God of War Ragnarok is nothing to sneeze at. With players logging between 20 and 50 hours of gameplay, this Norse mythology adventure is huge and quite difficult to plan.

Arranging the story, combat, and exploration in God of War Ragnarok would give anyone a headache. In an interview with Game Informer (opens in a new tab) God of War, Ragnarok director Eric Williams explained how he and his team accomplished this daunting task.

The solution to all of this was simple: create an Excel spreadsheet that will rule them all. This spreadsheet breaks down every moment of the game and "how long you're going to be in it," Williams said.

Despite the size of the spreadsheet, it ultimately only predicted "10% of the final product," Williams added. Even after pages and pages of content, it was still particularly difficult to reign in God of War.

excellent planning

During the creation of God of War Ragnarok, Williams learned that he had Aphantasia.

Some may find an Excel master spreadsheet of this size quite daunting. As it turns out, though, this detailed planning was crucial to Williams as the director of God of War Ragnarok.

During the creation of God of War Ragnarok, Williams learned that he had Aphantasia. He describes the inability to form a mental image of an object that is not directly in front of you. Williams described it as if you were telling him to "think green apple." I can not see him. I can't imagine anything in my head."

This is why the extended Excel spreadsheet was so revolutionary for Williams. "I had to make up for that with a bunch of crazy references," Williams said; I need “photos for everything”.

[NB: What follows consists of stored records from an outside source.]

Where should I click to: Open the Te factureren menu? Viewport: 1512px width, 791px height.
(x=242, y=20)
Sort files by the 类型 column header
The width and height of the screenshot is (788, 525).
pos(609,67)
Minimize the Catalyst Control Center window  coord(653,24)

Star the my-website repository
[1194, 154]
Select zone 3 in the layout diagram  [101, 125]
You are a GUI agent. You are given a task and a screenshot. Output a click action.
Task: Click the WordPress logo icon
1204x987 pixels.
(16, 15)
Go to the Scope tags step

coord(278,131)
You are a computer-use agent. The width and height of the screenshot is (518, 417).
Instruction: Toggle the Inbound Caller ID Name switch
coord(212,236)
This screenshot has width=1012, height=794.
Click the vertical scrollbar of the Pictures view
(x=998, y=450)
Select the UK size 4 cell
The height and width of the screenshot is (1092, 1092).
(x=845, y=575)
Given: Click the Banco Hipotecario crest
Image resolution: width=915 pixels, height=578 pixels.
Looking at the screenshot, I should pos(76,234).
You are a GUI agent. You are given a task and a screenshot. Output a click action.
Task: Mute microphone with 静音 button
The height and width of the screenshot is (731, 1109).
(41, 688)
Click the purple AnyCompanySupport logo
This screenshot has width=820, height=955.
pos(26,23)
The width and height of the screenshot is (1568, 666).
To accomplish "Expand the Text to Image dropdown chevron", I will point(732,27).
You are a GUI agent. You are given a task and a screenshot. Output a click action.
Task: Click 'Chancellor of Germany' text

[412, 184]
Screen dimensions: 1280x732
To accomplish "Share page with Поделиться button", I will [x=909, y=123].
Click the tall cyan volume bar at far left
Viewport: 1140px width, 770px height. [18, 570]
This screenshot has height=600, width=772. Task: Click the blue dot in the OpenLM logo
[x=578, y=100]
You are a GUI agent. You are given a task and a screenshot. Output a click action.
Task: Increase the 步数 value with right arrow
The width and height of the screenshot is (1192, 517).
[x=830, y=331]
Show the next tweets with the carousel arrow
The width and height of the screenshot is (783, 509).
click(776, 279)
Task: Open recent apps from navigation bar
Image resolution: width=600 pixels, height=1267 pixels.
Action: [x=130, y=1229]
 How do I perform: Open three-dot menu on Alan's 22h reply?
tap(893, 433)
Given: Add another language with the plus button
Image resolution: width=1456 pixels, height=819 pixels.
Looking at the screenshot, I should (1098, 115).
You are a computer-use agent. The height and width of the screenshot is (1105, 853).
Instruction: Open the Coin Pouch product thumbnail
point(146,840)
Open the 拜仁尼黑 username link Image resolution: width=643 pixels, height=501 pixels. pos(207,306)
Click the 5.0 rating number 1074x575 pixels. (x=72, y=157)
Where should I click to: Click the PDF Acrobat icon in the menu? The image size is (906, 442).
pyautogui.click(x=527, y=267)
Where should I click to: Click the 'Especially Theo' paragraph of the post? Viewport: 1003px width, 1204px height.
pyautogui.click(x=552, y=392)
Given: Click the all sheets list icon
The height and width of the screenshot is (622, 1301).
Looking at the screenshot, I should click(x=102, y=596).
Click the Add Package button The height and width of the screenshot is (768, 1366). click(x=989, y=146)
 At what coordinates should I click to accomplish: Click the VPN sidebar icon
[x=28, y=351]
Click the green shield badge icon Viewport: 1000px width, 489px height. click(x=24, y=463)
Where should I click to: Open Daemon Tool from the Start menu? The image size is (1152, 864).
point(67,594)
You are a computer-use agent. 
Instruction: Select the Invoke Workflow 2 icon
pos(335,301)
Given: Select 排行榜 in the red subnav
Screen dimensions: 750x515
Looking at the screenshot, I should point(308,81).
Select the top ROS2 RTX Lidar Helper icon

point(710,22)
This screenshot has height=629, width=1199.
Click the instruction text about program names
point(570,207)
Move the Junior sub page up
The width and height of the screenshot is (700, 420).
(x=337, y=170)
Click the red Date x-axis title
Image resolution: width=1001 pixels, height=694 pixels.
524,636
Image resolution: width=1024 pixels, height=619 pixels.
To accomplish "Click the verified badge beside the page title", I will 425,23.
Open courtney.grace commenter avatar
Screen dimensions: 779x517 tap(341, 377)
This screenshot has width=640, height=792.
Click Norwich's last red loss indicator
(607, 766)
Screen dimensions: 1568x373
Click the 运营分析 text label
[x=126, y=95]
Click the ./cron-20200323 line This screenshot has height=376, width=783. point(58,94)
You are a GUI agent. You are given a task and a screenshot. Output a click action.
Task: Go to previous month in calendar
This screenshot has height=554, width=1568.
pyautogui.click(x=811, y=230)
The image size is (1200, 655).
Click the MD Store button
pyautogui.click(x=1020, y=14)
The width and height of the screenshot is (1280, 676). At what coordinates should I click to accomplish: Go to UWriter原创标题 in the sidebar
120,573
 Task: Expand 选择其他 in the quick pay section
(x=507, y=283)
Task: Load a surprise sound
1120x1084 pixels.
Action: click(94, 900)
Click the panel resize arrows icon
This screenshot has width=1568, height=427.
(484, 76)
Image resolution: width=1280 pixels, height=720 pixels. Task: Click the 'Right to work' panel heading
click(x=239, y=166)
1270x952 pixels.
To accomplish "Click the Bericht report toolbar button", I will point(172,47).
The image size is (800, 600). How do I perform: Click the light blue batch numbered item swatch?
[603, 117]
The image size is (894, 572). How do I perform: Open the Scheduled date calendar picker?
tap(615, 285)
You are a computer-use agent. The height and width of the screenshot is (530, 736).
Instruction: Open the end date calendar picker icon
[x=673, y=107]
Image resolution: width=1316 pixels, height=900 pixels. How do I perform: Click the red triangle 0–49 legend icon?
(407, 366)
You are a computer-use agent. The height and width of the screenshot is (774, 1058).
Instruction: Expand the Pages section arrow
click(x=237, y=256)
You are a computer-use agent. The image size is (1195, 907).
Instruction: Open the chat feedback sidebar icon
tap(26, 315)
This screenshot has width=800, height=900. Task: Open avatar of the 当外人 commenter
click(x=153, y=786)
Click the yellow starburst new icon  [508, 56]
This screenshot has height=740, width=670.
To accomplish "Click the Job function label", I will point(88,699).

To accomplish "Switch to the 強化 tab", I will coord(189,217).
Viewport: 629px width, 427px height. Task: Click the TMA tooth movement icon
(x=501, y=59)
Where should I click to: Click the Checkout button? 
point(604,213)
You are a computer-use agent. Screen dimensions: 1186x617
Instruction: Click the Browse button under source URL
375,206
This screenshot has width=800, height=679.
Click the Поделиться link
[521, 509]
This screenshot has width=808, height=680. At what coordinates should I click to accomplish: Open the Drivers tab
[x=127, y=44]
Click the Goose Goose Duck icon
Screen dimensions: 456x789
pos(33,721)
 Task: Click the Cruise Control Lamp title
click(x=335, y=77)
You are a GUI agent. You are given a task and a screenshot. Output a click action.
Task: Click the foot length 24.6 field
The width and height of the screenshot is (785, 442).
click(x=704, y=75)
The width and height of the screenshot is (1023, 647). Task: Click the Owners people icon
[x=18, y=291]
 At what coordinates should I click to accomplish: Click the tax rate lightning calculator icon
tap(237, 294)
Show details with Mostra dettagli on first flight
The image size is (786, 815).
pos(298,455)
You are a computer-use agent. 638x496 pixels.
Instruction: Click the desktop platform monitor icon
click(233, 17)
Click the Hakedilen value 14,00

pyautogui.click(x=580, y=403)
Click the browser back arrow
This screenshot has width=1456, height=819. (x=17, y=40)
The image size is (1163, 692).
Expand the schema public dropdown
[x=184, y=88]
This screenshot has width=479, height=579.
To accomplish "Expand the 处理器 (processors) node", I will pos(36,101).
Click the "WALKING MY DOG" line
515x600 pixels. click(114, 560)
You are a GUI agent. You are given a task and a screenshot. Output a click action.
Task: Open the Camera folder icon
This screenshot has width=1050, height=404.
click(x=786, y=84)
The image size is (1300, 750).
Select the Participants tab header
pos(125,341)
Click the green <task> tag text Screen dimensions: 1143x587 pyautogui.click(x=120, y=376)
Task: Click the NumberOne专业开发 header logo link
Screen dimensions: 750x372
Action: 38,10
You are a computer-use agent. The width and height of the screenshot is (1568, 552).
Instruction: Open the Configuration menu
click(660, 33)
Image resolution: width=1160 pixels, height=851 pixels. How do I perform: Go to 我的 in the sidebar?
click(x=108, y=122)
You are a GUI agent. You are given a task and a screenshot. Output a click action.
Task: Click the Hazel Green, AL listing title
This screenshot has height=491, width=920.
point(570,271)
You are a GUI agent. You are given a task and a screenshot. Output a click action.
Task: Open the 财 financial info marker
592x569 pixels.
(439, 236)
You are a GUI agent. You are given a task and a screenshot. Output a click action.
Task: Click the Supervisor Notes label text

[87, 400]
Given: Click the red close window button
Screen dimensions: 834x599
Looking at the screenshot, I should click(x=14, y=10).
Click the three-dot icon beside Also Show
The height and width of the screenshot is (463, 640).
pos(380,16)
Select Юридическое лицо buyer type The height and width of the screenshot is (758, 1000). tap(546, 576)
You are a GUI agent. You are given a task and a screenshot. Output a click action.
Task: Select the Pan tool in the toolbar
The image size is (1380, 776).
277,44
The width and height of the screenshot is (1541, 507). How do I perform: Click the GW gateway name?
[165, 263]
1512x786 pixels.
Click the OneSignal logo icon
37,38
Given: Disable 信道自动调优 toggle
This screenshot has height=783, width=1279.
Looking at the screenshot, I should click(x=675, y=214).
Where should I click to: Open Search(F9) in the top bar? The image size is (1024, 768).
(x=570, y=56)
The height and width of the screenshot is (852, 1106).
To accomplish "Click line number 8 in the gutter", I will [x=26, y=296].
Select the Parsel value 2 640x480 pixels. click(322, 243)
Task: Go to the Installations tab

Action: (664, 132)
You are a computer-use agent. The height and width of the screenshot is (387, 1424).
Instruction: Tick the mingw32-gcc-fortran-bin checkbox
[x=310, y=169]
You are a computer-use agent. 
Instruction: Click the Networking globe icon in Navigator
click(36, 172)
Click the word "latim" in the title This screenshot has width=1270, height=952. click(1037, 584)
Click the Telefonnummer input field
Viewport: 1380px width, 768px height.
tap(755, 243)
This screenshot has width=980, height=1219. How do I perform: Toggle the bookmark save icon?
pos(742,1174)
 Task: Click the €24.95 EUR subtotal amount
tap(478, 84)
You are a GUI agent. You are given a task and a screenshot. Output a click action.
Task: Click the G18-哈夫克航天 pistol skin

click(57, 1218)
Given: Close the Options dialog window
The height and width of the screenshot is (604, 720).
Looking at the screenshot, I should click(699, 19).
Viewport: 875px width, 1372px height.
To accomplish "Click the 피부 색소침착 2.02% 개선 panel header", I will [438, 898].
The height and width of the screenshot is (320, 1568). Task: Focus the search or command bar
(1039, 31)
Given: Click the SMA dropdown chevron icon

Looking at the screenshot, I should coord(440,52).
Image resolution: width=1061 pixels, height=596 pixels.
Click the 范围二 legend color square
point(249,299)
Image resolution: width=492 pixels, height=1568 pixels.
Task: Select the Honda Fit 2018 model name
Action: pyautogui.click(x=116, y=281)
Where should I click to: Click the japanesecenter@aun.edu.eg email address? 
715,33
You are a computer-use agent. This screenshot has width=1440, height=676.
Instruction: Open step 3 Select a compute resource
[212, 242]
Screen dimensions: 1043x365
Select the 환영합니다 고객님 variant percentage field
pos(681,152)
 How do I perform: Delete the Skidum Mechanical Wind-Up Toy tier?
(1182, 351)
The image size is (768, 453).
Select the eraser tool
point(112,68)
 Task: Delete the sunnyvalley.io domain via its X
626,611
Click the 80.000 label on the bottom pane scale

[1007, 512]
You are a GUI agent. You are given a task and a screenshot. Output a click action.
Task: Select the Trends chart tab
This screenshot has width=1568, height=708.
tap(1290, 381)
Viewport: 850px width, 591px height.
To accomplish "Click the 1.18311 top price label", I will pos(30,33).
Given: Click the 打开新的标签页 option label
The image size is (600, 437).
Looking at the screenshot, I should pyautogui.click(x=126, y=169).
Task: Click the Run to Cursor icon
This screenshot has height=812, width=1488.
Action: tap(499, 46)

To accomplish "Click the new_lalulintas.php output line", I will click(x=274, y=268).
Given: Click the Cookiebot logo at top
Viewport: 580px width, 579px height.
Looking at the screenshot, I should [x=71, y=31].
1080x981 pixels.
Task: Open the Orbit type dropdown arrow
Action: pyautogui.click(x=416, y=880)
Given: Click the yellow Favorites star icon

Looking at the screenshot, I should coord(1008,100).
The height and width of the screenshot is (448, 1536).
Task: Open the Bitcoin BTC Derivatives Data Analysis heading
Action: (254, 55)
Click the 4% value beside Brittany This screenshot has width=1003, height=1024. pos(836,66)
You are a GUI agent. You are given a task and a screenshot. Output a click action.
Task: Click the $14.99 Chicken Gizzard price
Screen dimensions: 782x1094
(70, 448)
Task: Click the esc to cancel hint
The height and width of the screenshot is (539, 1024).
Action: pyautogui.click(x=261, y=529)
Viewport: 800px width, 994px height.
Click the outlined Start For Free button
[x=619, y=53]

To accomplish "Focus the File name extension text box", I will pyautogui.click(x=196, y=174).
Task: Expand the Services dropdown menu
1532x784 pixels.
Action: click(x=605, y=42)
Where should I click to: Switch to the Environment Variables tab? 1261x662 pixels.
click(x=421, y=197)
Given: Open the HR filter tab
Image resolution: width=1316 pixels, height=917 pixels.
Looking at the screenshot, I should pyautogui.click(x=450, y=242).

There were certainly images for everything in this spreadsheet. From fight scenes to dialogue, if you could think about it, it was probably there. But the icing on the cake was the terrifying number of GIFs.

Kratos and his son in a boat

(Image credit: Sony Interactive Entertainment)

In the end, the spreadsheet housed around 6000 GIFs. One of the best moments was when Williams described through images and GIFs the exact type of roundhouse kick he wanted in a fight scene. When his team told him that they already knew what a roundhouse kick looked like, he replied: "yes, but not this one."

Some developers even accused Williams of "taking all the creative fun" out of the fight scenes. It took time for both parties to feel comfortable with each other. “They had to adjust to me because he is completely different from Cory. [Barlog, director of God of War 2018]," Williams said. At first he said: 'Why are they so difficult?' until he realized his love for GIFs and extended Excel spreadsheets wasn't the norm.

Fortunately, everyone was able to work out their differences and the final product is something we thought would be truly memorable. As it turns out, Williams' need for spreadsheets and GIFs may have been the best thing to happen to God of War Ragnarok, as the game has an incredible sense of identity and direction.